Als aktiver Homerecorder, der dieses Hobby nunmehr seit über 11 Jahren betreibt, mußte ich beim Durchlesen der diversen Informationen zur SIDstation schmunzeln, teilweise den Kopf schütteln ob der Begriffsverwirrung (ein Arpeggiator gehört einfach nicht zur Synthese) und der Überschätzung der klanglichen Qualitäten der SIDstation. Ein SID bleibt ein SID, selbst wenn man ihn auf Hochglanz poliert - was die SIDstation zugegebenermaßen sehr schön tut. Dennoch wird kein high-end Synthesizer daraus, schon gar nicht zu einem Preis, zu dem man wirklich gute (und polyphone!) Geräte auf dem Gebrauchtmarkt bekommt.

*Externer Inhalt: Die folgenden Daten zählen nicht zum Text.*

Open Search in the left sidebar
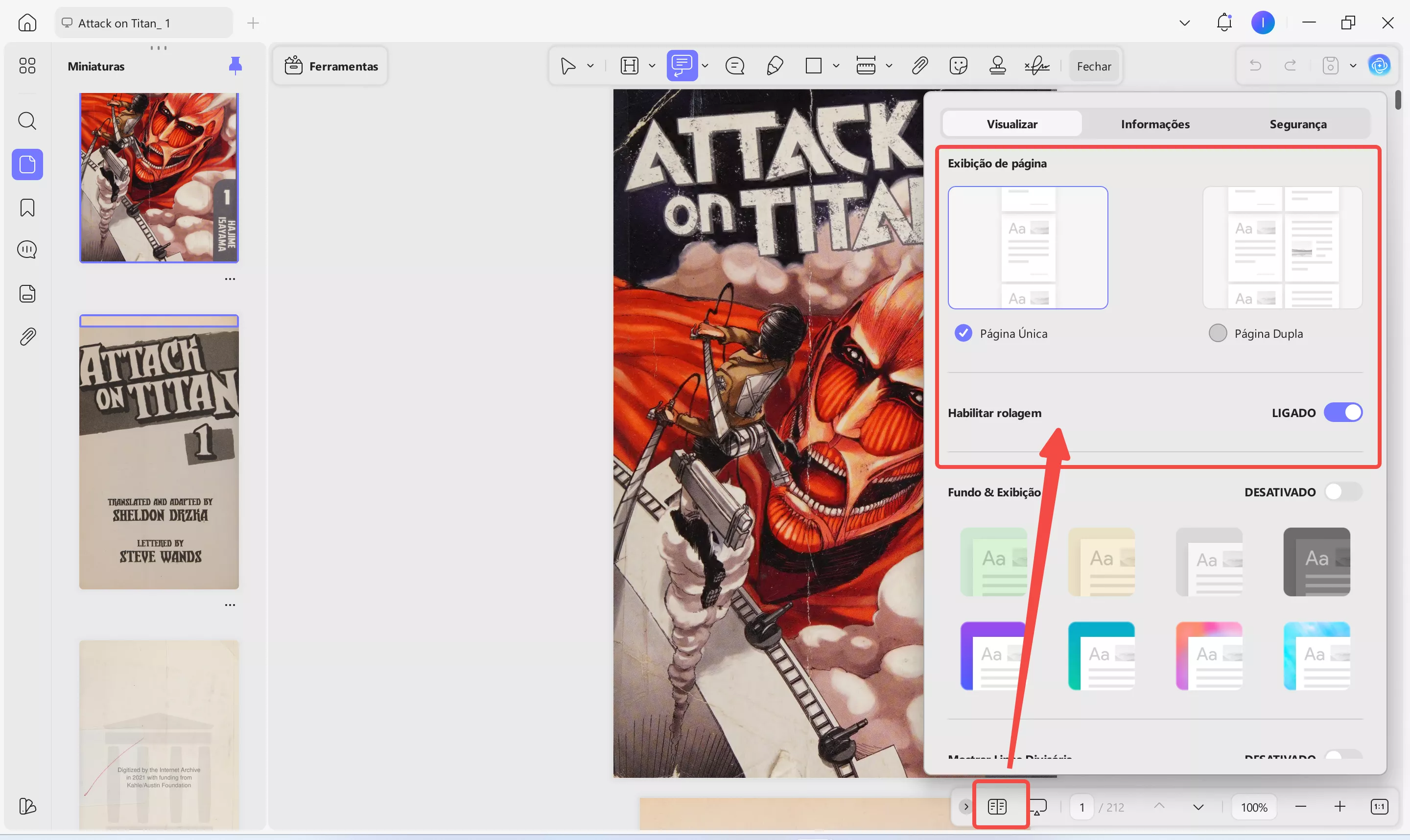The image size is (1410, 840). [26, 120]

Auch zeugen die Aussagen, die mir gegenüber per eMail gemacht wurden, davon, daß sich die Jungs von Elektron ESI AB sich im Musikgerätemarkt nicht unbedingt auskennen, z.B. erhielt ich denn auf meine Frage, ob und wie man denn den unterschiedlichen Filtercharakteristiken der SID-Chips begegnet, von Daniel Hansson die Antwort, daß dies doch gar keine Rolle spiele, denn es hätte ohnehin niemand mehr als nur eine SIDstation. Daß so aber ein Klangprogramm auf jeder SIDstation anders klingen würde (und wie dramatisch der Unterschied sein kann, zeigte 1986 Chris Hülsbeck mit "Shades"), scheint entweder nicht von Interesse zu sein oder man hofft, daß niemand danach fragt - für den Einsatz in professionellen Studios ein absolutes K.O.-Kriterium.

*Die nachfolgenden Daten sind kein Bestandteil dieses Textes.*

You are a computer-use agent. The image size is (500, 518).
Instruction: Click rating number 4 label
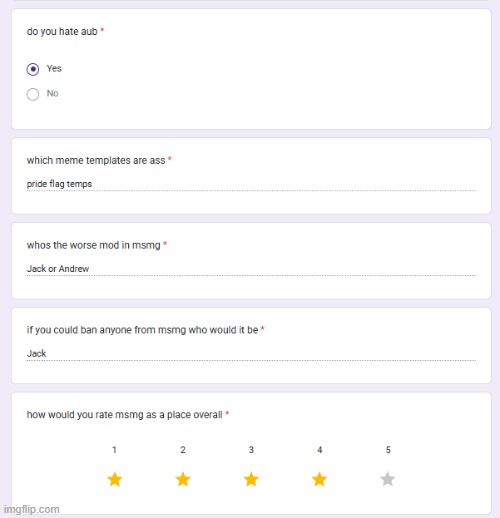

Ich mag Lo-Fi Sound, drum habe ich mir auch gerade erst einen 8Bit-Drumcomputer gekauft - aber würde ich mir eine SIDstation kaufen? Ich denke nicht, denn jeder gebrauchte Analogsynthesizer ist klanglich besser - und in Kombination mit dem Oberheim Cyclone hat man auch Arpeggiator-Fähigkeiten, die die SIDstation vermutlich nie erreichen wird.

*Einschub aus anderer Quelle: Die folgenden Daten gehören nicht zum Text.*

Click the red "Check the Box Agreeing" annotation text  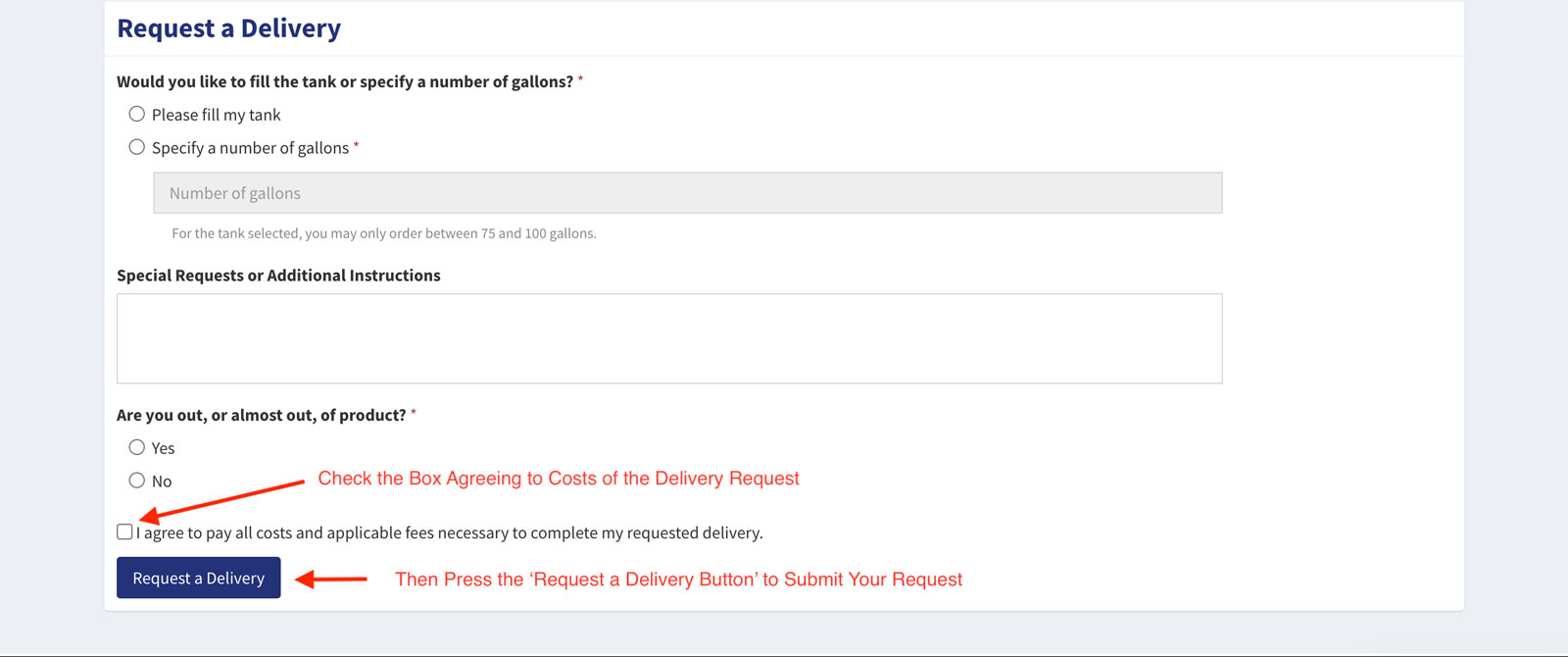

Hätten Sie's doch bei der Aussagen "...but now we're doing it for our own fun" belassen - die SIDstation würde von mir höchste Noten erhalten. Doch als Konkurrenzprodukt zu "amtlichen" Synthesizern kann sie leider nur verlieren, besonders wenn man den Mund dann auch noch so voll nimmt, wie es jeder auf der SIDstation-Homepage nachlesen kann.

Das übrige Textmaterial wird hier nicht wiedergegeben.